Tyrol is a great example of this. In one scene, he’s urging Adama to use the cylon goo to fix the ship, and doing everything he can to save Galactica from Gaeta and his rebellion. Then, this episode he’s saying that they should abandon the fleet and fly away on the baseship. It could make sense if we’re given any insight into his motivation, but we’re not, and are left to piece together a complex set of motivations without anything onscreen to back it up.

Plus, I think last episode’s revelations throw into question the whole notion of these characters as “cylons.” They’re technically cylons, but on Earth, they were the equivalent of humans. Couldn’t this have been a key moment to say, see we’re the same as you, accept us again. Instead, it’s just glossed over and he and Tory decide to go back to the baseship, seemingly ignoring everything we learned from Anders last week.

Why is Tory so resolutely committed to the cylons? What makes her different from Tyrol and Tigh? There’s so much potentially interesting stuff there, but instead we’re spending all our time on the same three characters who have been the subject of every other episode this season.

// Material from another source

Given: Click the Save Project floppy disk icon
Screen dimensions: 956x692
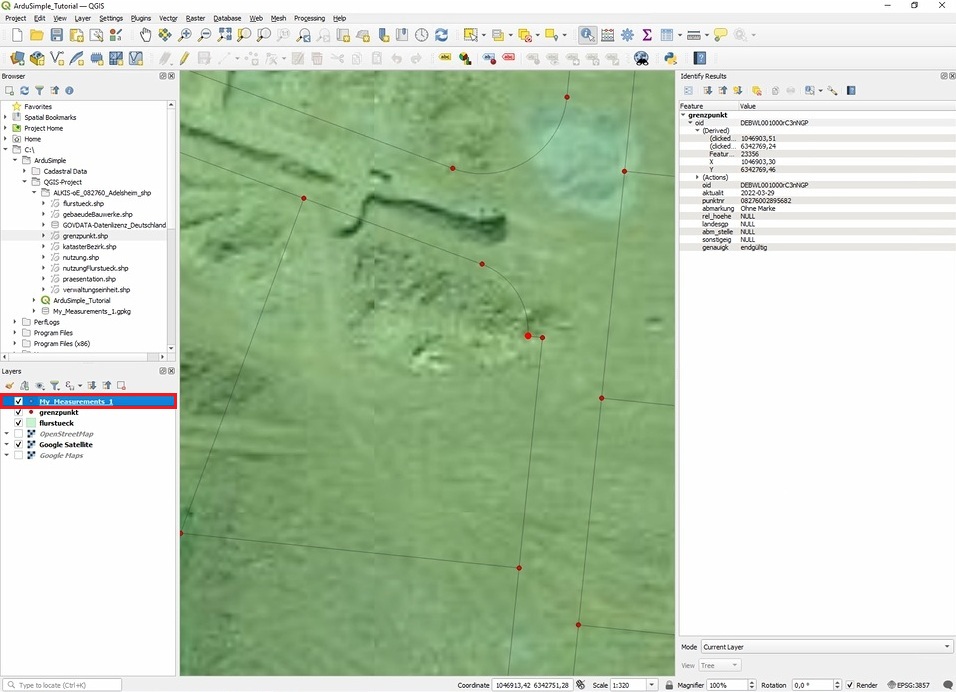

Along those lines, the Baltar storyline in this episode is disappointing because, while often hilarious, it doesn’t make any sense in the overall story, and basically invalidates everything interesting about his arc in the early part of the season. I found Baltar really interesting as someone who’s decided that all these voices he’s been hearing in his head are a message from God, and that’s his purpose in the fleet. He may enjoy the attention of his harem, but on some level, he has to believe to make that story interesting. Here, we see him as the same goofy guy from earlier in the series, but inexplicably Adama decides to arm him with guns, a mere episode after a similar civilian force overwhelmed the ship and caused mass chaos.

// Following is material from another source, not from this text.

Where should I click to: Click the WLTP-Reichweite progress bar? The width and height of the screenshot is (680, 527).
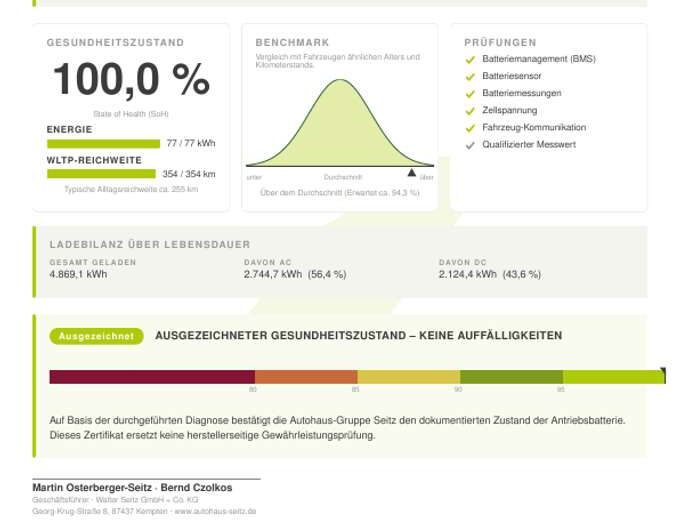click(x=101, y=174)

It’s frustrating to watch the show hit the same beats again and again because it can be so great. The scene where Tigh talks about letting his love fill the frakkin’ room is awesome, but the story it’s in doesn’t have an emotional impact to match the impact of the scene itself.

I guess my central issue is that the show has just abandoned any attempt to evolve most of its characters, and decided to focus exclusively on Adama and Tigh, with the convoluted cylon mythology as a backdrop. There hasn’t been much interesting work done with Sharon, Helo, Baltar, Tyrol, Tory, Leoben, D’Anna or even Kara this season, and that’s frustrating because they’re all great characters, and could have great stories. When they do appear, it’s merely to serve the plot, and that’s frustrating.

This wasn’t an awful episode, but it’s symptomatic of a lot of the problems the series has at this point in its run. I think it was a huge mistake for them to ever leave Earth. As the show often does, I was all excited about a new status quo. How would they try to rebuild Earth and make it livable? Instead, we got the same Galactica on a search that we’ve already seen. I know there’s budget issues with filming outside, but I just see the end product, and I know that the show’s most exciting episodes were the New Caprica arc, where everything was different and we saw the characters in a new light. Let’s see that again before the end.